The first year, the payments due to unprofitable plans exceeded the amount that profitable plans paid by about $2.5 billion, according to CMS. Appropriations bills passed by Congress in the exchanges’ early years prevented CMS from using other funds to make up the difference.
The experience of one of the lawsuit’s plaintiffs, the Illinois co-op Land of Lincoln Mutual Health, illustrates how the risk corridors program, and lack of funding, played out for some insurers. According to the program methodology, Land of Lincoln expected a risk corridors payment of about $4.5 million for its ACA individual and group market plans for its maiden year on the exchange, 2014, according to CMS data.
Instead, the insurer received a prorated amount of $566,824―12% of the total. For year two, the payment was expected to be an additional $71.8 million, but Land of Lincoln received $149,224 to be applied to its 2014 balance. In the final year, the insurer’s payment was supposed to be $52.7 million. It received roughly $39,000 to apply to its 2014 balance. By October 2016, Land of Lincoln had shut down.
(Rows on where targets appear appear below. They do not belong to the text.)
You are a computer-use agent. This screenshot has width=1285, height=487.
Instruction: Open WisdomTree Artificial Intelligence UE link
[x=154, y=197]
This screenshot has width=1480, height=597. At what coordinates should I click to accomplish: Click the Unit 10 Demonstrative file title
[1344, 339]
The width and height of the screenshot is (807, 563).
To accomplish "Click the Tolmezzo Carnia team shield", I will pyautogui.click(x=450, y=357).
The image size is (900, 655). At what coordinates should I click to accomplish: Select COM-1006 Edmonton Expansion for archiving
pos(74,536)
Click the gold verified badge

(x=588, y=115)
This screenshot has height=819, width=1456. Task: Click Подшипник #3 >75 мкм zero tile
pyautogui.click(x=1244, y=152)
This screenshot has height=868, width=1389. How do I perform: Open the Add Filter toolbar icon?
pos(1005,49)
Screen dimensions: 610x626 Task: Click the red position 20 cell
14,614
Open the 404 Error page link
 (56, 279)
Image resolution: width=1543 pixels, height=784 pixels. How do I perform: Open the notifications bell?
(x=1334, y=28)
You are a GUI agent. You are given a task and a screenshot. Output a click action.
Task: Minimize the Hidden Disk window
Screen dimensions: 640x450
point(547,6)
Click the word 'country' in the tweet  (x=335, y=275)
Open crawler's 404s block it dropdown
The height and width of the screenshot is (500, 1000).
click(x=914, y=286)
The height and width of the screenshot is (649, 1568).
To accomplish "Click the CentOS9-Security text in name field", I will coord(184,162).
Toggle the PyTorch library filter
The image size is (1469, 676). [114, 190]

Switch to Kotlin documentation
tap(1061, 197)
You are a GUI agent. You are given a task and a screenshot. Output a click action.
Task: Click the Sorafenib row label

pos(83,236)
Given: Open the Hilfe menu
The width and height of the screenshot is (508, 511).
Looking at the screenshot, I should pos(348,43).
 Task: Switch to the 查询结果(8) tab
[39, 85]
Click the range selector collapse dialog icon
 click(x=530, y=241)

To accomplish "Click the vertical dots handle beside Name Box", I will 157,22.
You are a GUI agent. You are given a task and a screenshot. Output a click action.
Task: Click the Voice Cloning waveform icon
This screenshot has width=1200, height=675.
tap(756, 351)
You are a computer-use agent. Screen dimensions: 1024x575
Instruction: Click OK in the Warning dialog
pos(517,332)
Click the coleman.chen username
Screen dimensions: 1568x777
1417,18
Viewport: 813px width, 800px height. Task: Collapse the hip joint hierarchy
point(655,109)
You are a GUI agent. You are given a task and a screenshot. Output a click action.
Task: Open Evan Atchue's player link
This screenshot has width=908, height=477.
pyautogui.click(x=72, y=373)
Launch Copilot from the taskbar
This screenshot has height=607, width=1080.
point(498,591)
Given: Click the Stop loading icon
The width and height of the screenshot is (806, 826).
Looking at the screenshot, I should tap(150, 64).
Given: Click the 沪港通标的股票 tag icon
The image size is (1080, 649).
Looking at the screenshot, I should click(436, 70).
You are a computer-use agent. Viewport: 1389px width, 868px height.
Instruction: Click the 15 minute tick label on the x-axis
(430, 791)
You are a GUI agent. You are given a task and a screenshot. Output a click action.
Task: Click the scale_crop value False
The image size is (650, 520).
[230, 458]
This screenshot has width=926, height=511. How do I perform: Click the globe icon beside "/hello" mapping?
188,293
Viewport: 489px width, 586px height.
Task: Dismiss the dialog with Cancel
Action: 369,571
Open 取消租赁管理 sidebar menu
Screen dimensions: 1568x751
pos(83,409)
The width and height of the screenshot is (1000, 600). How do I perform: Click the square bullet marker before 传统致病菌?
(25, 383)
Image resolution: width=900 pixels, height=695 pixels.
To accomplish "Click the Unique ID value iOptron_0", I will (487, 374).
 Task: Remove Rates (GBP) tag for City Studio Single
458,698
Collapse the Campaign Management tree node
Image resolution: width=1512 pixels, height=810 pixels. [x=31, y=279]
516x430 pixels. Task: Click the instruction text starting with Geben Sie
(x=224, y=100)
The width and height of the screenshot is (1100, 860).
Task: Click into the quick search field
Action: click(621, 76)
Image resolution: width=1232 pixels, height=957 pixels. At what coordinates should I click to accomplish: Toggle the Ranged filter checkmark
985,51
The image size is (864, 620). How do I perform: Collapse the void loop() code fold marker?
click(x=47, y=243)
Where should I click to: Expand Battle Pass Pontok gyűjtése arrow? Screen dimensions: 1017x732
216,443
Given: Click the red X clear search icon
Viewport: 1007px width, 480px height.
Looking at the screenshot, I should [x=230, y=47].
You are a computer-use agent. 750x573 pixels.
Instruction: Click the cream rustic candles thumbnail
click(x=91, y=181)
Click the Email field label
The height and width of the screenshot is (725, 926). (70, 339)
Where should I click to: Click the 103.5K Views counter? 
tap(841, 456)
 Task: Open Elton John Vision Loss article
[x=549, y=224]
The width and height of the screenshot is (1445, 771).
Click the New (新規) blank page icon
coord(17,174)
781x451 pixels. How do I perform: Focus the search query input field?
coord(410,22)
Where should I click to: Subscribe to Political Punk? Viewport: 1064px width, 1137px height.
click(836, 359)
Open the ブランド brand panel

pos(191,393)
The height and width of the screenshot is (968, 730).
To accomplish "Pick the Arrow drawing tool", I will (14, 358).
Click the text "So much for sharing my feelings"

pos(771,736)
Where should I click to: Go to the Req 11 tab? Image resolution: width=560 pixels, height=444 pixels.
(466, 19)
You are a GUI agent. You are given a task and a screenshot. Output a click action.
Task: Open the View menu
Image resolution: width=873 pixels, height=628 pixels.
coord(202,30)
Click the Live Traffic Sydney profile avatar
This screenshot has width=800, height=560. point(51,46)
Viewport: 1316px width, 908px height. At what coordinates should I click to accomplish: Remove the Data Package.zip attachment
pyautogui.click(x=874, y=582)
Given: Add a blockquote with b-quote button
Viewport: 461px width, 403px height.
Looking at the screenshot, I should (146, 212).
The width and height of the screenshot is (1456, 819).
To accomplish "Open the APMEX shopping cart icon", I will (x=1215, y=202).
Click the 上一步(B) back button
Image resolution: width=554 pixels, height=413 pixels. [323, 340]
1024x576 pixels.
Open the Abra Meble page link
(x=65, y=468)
The federal government contended that it did not have to make the payments because no appropriation was made for it. The Supreme Court did not embrace this argument. Justice Sonia Sotomayor wrote for the majority that “the plain terms of the Risk Corridors provision created an obligation neither contingent on nor limited by the availability of appropriations or other funds.” She concluded: “These holdings reflect a principle as old as the Nation itself: The Government should honor its obligations.”
Some insurers could benefit from an infusion of this long-awaited money, but the court remanded the case to lower courts to sort out details such as distribution, so the timeline is still unclear. The funds will arrive too late for insurers that closed down, such as Land of Lincoln.
The Association for Community Affiliated Plans, which represents insurers, argued in its brief to the court that the delay devastated community-based plans as they received “pennies on the dollar that the ACA’s text promised them.” The decision by the federal government also prompted questions from groups such as the US Chamber of Commerce, which asked whether businesses should trust the federal government to keep its promises.
This is not the only ACA-related cost front on which the administration is arguing to the courts that it shouldn’t have to pay. The Trump administration halted cost-sharing reduction payments in October 2017 and has said it did not have to make the payments because Congress never appropriated money for cost-sharing reduction payments, nor did it include a funding mechanism for them in the ACA.